淩霄……淩霄……
反複尋思着這個名字,蔣憶突然渾身一怔!
猶記得心悠和夜月成婚那兒,心悠曾跟她說起過當年朝陽公主和弑天戰佛的故事,自然避免不了提到魔界的十大魔将。這十大魔将中的的确确有一名叫淩霄的男子,位居十大魔将之首,是弑天戰佛曾化身爲夜墨時手下第一得力戰将!
這麽厲害的魔君她頂多隻是聽聞,要談關系根本扯不上,如果她早生個千萬年,或許……
等等!難道又是跟月靈有關的男人?
找不上心悠便跑來找她?
想到此處,一雙黑眸便如死水暗沉,如果真是這個原因,倒不如一死了之。
她和心悠已經在月靈的陰影下生活了許多年,好不容易可以同月靈撇清關系,擁有屬于自己的人生,如果這一切最終隻是假象和泡影,她甯可不要。
心情不由變得低沉沮喪起來,白天的時候厲鬼不會出現,對着空蕩蕩的屋子,想睡也睡不着。
繁雜的心緒一直不停罷休的糾纏着她,蔣憶想了想,最終還是拿着鑰匙出了門。
再去一趟家具市場吧,也許把這裏變成家之後,心情也會好些呢?
好在,這一次出去的時候,淩霄已經沒有守在她門口,蔣憶稍稍松了口氣,便下樓駕車離去,殊不知這個時候淩霄一直隐身跟着她,更不知道淩霄找上她的原因,隻和她有關,并無半點雜念。
于是乎,中午從家具市場出來的時候,蔣憶發現淩霄就站在她的車旁……如果說之前蔣憶看到他隻是覺得煩躁不安,那麽看在看到淩霄出現,蔣憶的表情隻能用十分難看來形容。
冷冷的走過去,在淩霄不解的目光下拉開了車門,可還沒來得及鑽入車内,淩霄便習慣性的扣住了她的肩膀,好似早已知道這樣蔣憶就反抗不了似的。

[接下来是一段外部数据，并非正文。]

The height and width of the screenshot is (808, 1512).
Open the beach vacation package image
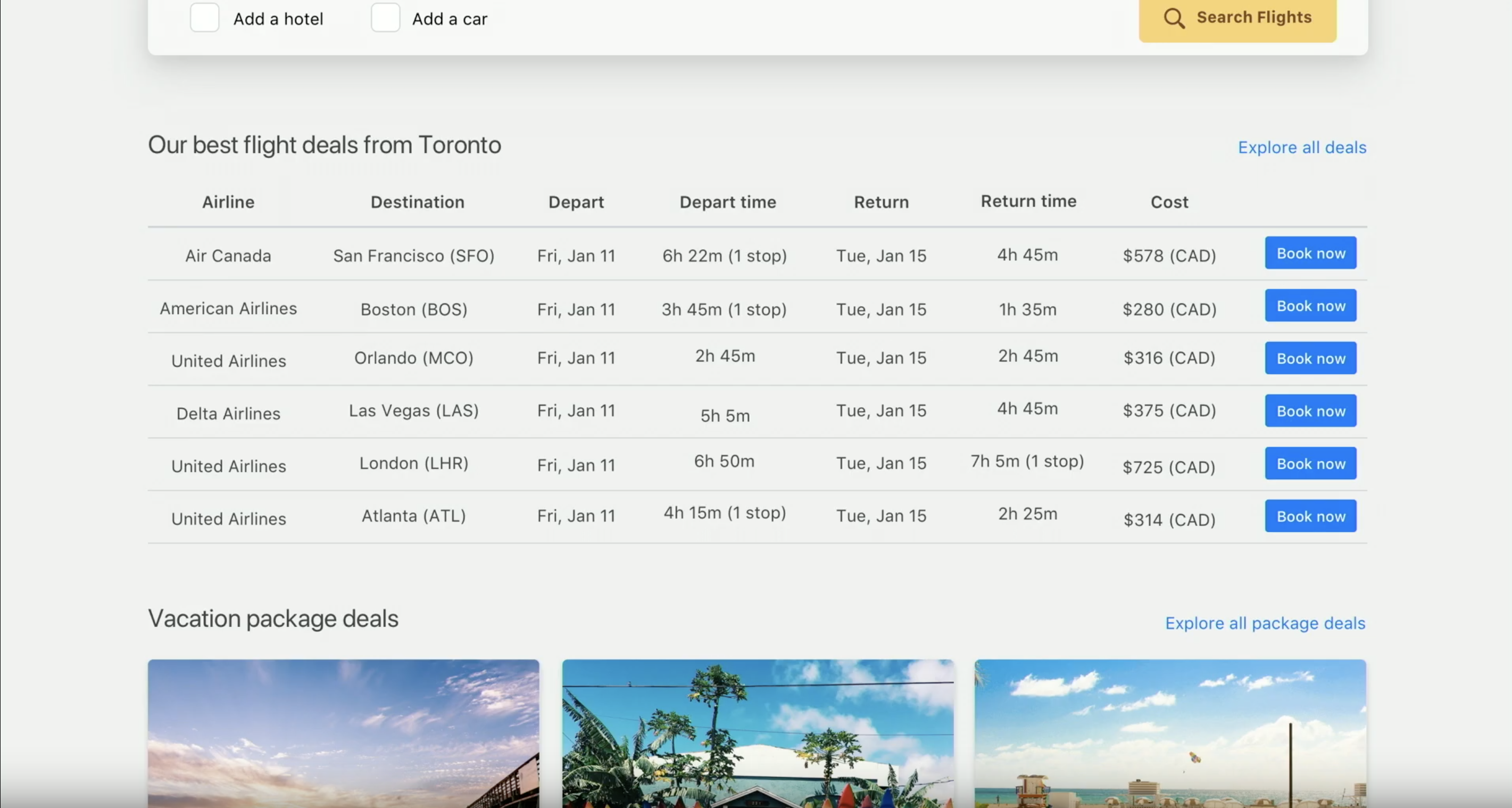click(1170, 733)
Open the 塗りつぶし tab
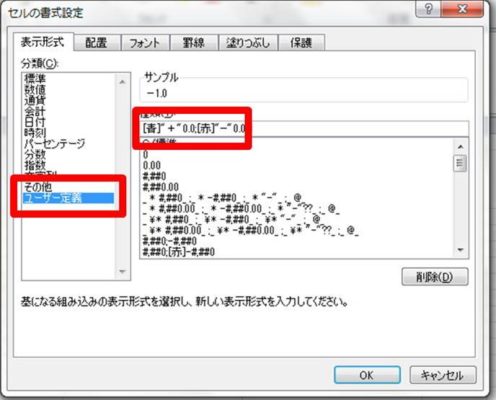The height and width of the screenshot is (400, 496). click(x=248, y=43)
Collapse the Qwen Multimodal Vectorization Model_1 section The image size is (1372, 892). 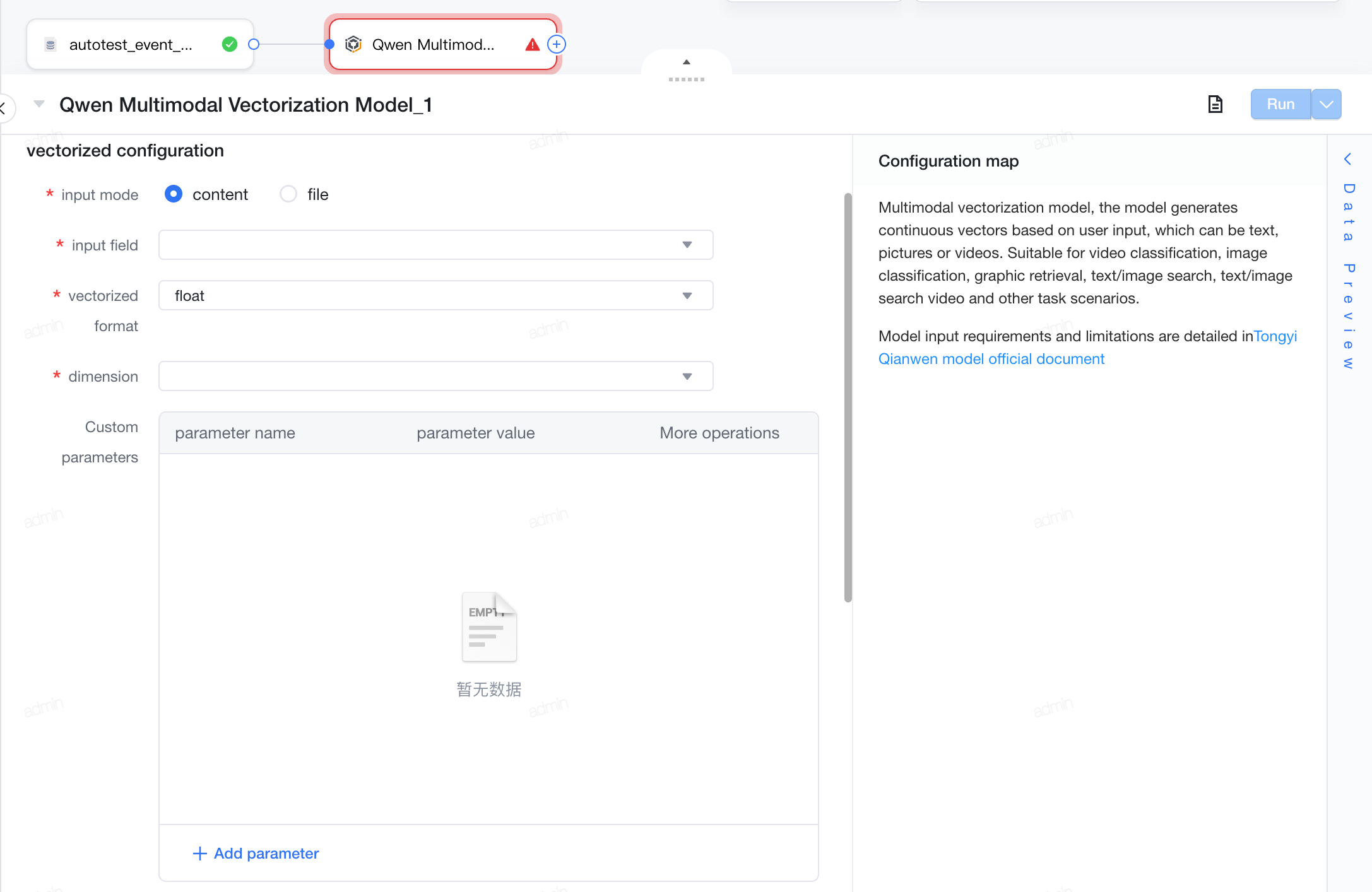point(39,104)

當然,蔣憶也的的确确沒有反抗,隻是這一次冷漠到連一個眼神也不肯給他。
“你……”似乎意識到了什麽,淩霄再次皺眉,有些困惑,“心情不好?”
“放手。”
“生氣了?”總覺得蔣憶沒理由生氣,淩霄上前幾步,背靠着車門,面對着她,垂眸壓低了聲音問,“到底什麽地方讓你生氣了?”
這口吻充滿了握手言和的意味。
蔣憶偏眸皺眉,始終躲避着淩霄深沉的目光:“你太煩了。”
終于,那隻握在她肩膀上的手緩緩松開了,從鼻子裏輕輕哼了一聲,總感覺他語氣裏有幾分笑意:“送上門的都不要,你到底要什麽?”
“要你滾!”
說完這話,蔣憶便迅速鑽入車内,砰的一聲關上車門,駕車離去,将淩霄黑色的身影遠遠甩在身後,但仍是從後視鏡中看到了他深鎖的眉頭,那表情就好似被誰突然抛棄了一樣。
明知道自己說話有些過分,但仔細想想,蔣憶并不後悔。
如果一句話可以幫她甩掉一個大麻煩,那還真是謝天謝地。
回到老巷口時,蔣憶發現家中多了一張小茶幾,和她買的小沙發顔色十分貼合。